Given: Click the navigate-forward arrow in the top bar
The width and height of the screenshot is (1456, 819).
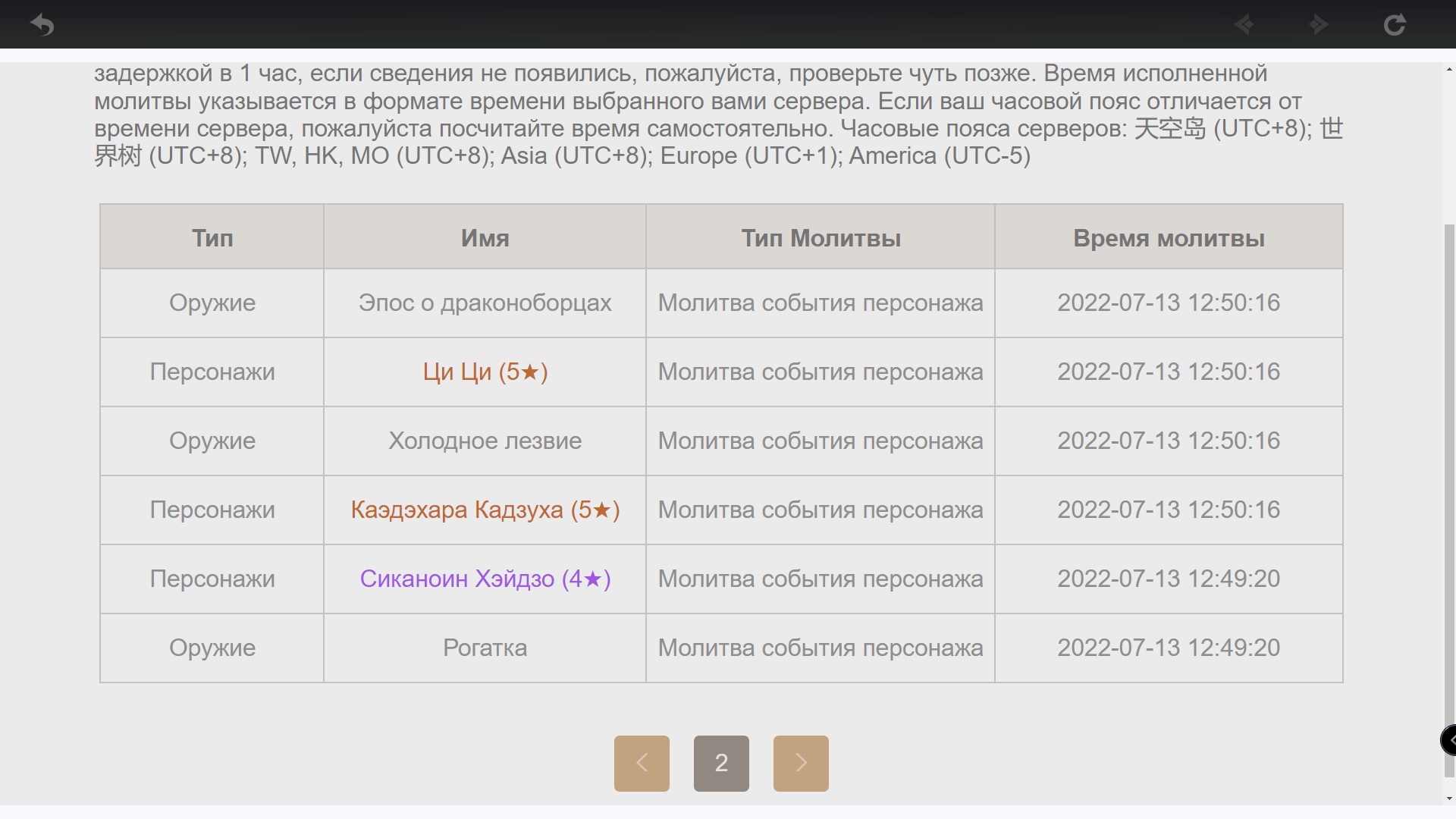Looking at the screenshot, I should (x=1320, y=25).
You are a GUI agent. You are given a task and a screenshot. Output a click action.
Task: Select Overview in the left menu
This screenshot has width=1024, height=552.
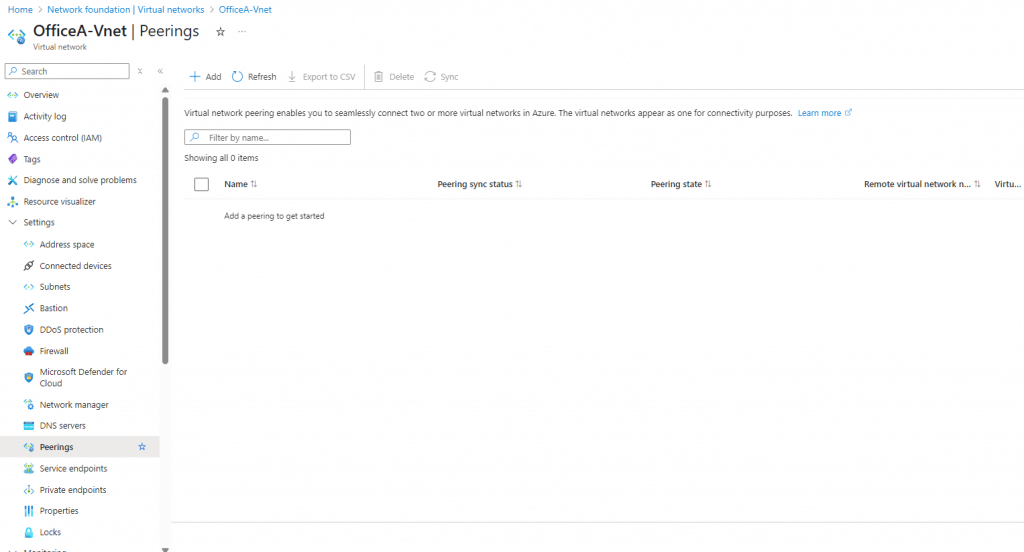[x=41, y=95]
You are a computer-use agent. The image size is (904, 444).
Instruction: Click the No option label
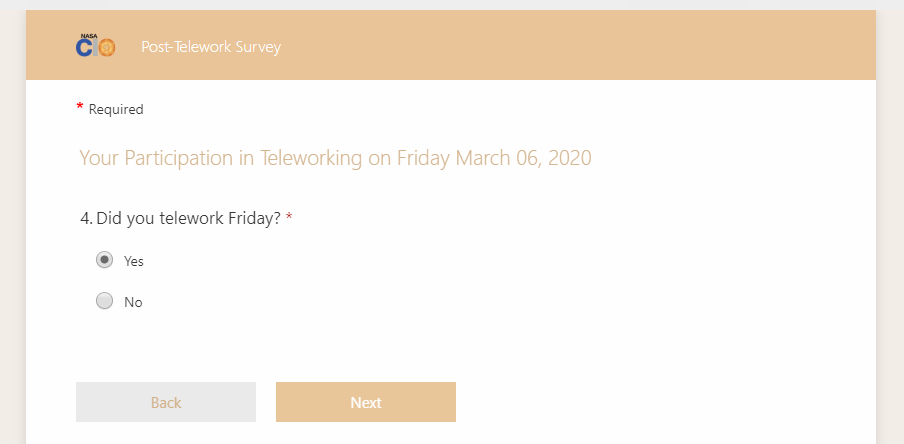(x=133, y=302)

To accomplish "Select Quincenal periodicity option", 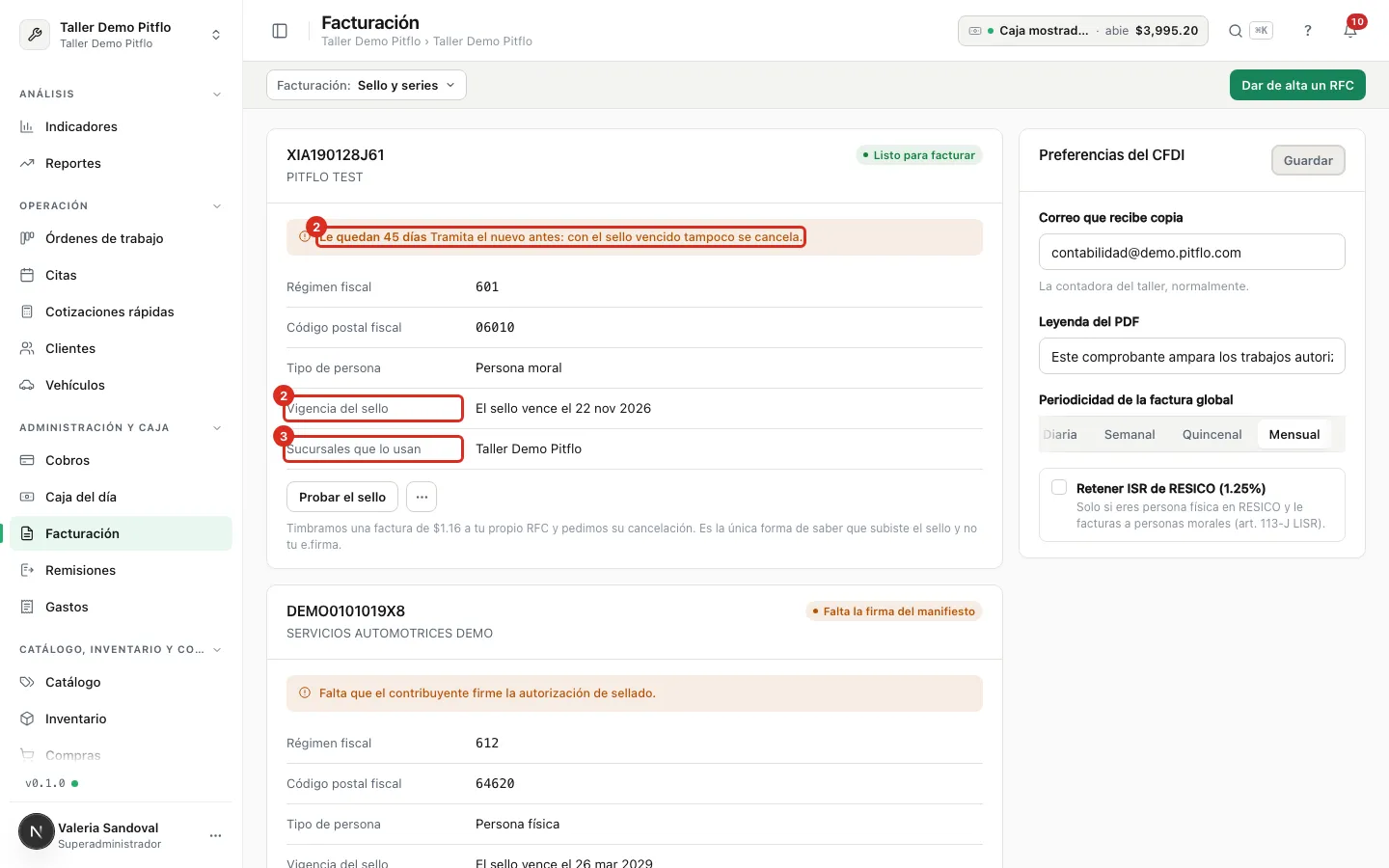I will (x=1212, y=434).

----------------------------------------

## Aim of the task
Gather every line in the entries above that contains the string "height", and copy each line in full. Case counts, so only lines that match the capitalization of "height" belong.

## Final result
The width and height of the screenshot is (1456, 819).
This screenshot has width=1024, height=552.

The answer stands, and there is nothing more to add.